By Patricio Leon | 2026-03-08
Andromeda galaxy, its Nebulae and the Foreground Hydrogen
On 11/30/2025 by Imran Badr | Website | San Jose, Bradley and Death Valley, CA
This deep view of the Andromeda Galaxy combines continuum-subtracted narrowband imaging with broadband color to isolate hydrogen emission while preserving the natural appearance of the galaxy’s stars and dust lanes. Across Andromeda’s spiral arms, hundreds of compact H II regions stand out as glowing knots of hydrogen gas, marking sites where massive young stars are actively forming. These star-forming complexes trace the structure of the galaxy’s spiral pattern in remarkable detail. Beyond the galaxy itself, faint arcs and diffuse clouds of hydrogen emission appear across the field. The result is a layered cosmic view: a distant spiral galaxy, 2.5 million light-years away, seen projected against faint foreground hydrogen drifting within our own Galaxy.

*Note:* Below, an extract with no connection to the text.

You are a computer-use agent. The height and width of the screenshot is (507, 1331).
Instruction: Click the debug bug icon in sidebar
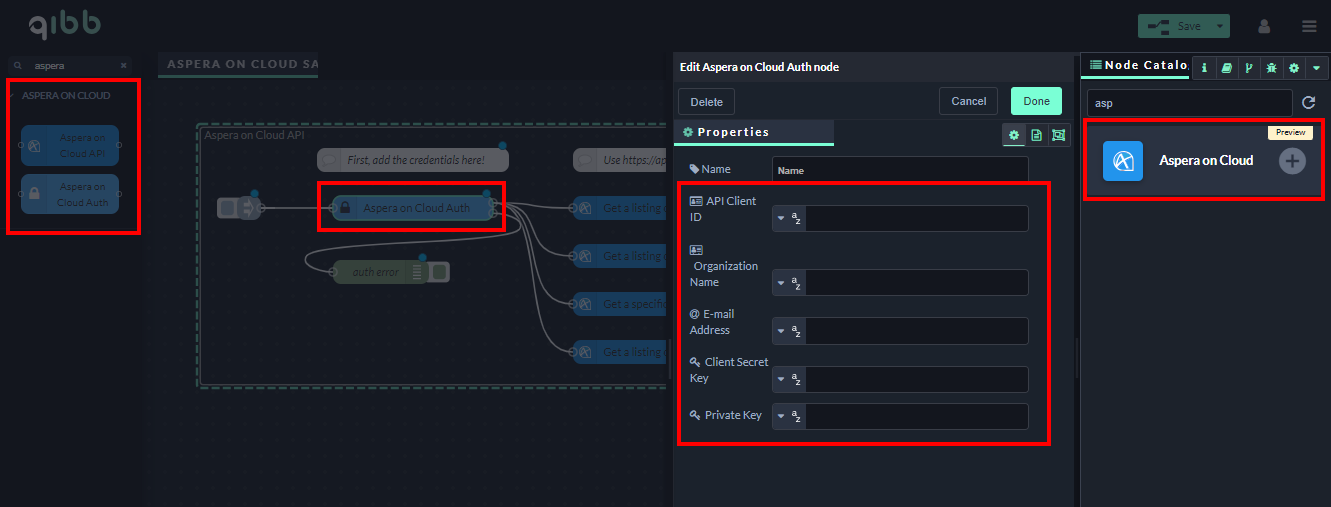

This image is best viewed in full resolution on a big monitor. Please see the full resolution image at: https://www.deepspacebackyard.com/m31-ionized-halo
Telescopes:
Askar FRA 300 pro
Sharpstar 13028 HNT
Mounts:
2xZWO AM3
Camera:
ZWO ASI2600MM Pro x2
ZWO ASI2600MC Pro
Filters:
Antlia 2.5nm S,H,O
Antlia 3nm Highspeed O3, and Ha
ZWO UVIR Cut
Exposures:
broadband: 4h52m
Ha: 215h35m (300s, 600s)
S2: 46h35m (300s, 600s)
O3: 132h50m (300s, 600s)
Total Integration: 400h
Software: PixInsight, Photoshop
Processing and Data Acquisition:
This was an extremely challenging project which tested my patience and skills to its limits. I captured first 30sec broadband frame in Aug 2024 to check framing and since then I spent more than two years to collect data in every clear night to accumulate 400 hours of data. Setting up scopes every clear night, doing polar alignment, focusing, guiding, planning...all of that doing that consistently for more than two years was tough to say the least. During this two year period, I travelled to darker skies of central California and Death Valley multiple times to collect the best frames. Packing everything, driving for 10 hours each time, setting up scopes there and then packing up in the morning to go back to the hotel for catching some sleep and then repeating the same process the bext night. I must say that it took a toll on my health and finances. What kept me going then...the desire to capture the best image of our galactic neighbor in unprecedented details. I cropped off the o3 arc because in my opinion that was a distraction. I have other images with that arc but the main idea of this image was to show the galaxy's nebulas in a way that has never been shown before. To achieve that goal, I started with continuum subtraction to remove broadband from narrowband data. Once I was satisfied with the amount of subtraction, I created an SHO image with continuum subtracted S, H and O. That gave me great details of the galaxy. The spiral in the core was looking great and extended all around the galaxy. The issue was the color. I then created a standard HORGB image and then used that as color for the SHO image. That was the key to get the colors I wanted. After that I enhanced the image with curves and histogram adjustments.